Will the New Labour spending splurge include the Kingskerswell bypass?
The Labour Government have decided that the best answer to the deep hole the country is in is to keep digging. The idea that the way out of an economic crisis brought on by too much debt is to borrow more money is utterly bizarre.
The Government argue that a sudden increase in State spending can alleviate the worst effects of a recession, an argument that sounds sensible enough on paper but falls at the first hurdle on closer examination.
The main reason that there is a crisis in the first place is that the other side of the borrowing/lending deal – the lenders, have got cold feet. It’s not banks that have the money to lend; it is the people that deposit with them. These people have become rightly concerned about the ability of many bank customers to repay their debts.
So everyone still wants to borrow (in fact in a downturn borrowing requirement goes up) but the banks stuck in between have to persuade their creditors that they are lending responsibly to attract their funds in the first place. As a consequence there is a lot less money around; and because there is less of it the price (real interest rates) have shot up.
If you are sitting on a pile of money you need to lend it but you only want to lend it to the safest borrower imaginable; and easily the safest borrower is anyone who can’t go bust – a big Government like HMG is perfect. So as soon as the Government starts serious borrowing they start competing (and beating hands down) with the very businesses and firms they say they are so keen to help. This has the effect of driving the interest rates that these ‘less safe’ people have to pay even higher and means that fewer firms will be able to borrow at all.
What a blatant ‘tax and spend’ policy like this undeniably does is to shift even more of the economy out of the hands of individuals and businesses and into the dead grip of Government. When this last happened last time in a big way after second-world war, it brought us 45 years of relative economic decline.
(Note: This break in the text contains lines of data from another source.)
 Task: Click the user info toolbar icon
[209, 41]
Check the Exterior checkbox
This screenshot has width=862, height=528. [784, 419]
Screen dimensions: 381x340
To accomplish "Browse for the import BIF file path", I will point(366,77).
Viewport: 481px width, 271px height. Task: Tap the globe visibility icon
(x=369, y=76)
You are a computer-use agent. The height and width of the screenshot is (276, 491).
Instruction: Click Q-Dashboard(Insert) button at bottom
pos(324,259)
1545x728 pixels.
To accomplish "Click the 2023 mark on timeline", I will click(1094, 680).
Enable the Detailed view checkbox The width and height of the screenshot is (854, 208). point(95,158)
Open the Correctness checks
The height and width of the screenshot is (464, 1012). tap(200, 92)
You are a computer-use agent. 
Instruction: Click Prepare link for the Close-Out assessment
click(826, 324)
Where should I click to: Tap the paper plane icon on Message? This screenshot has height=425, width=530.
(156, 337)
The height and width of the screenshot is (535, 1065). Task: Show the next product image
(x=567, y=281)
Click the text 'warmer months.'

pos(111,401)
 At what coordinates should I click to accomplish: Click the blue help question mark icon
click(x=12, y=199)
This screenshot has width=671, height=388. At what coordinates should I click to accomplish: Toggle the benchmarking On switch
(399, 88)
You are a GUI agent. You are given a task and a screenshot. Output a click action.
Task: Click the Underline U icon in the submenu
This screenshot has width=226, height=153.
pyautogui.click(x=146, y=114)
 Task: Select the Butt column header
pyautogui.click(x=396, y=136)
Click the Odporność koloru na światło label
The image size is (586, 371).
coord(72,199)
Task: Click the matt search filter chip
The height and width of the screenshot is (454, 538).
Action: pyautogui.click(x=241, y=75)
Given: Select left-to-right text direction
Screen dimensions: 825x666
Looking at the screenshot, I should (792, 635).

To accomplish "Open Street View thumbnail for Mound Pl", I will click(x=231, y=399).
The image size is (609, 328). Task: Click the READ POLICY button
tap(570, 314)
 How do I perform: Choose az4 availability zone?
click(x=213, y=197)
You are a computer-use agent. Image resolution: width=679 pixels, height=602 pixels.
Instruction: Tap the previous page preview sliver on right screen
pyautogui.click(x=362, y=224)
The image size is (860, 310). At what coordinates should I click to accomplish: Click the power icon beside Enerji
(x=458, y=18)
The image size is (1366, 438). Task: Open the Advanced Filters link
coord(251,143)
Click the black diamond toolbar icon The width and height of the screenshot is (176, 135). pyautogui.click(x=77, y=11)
This is because Government spending rarely creates economic activity; it more often destroys it. State projects and Government machinery create non-productive activity – and worse they create jobs which suck talent out of the labour pool; meaning business’ cannot always grow even when they want to because they can’t attract staff who are enjoying security; a top salary and an index-linked pension in the public sector.
In any case big infrastructure projects like the Kingskerswell Bypass take years to start, let alone finish, and by the time they are providing work in construction it is highly likely that the building slump will be over. We can live in hope that this is one piece of Labour spin that might help us, but I won’t hold my breath.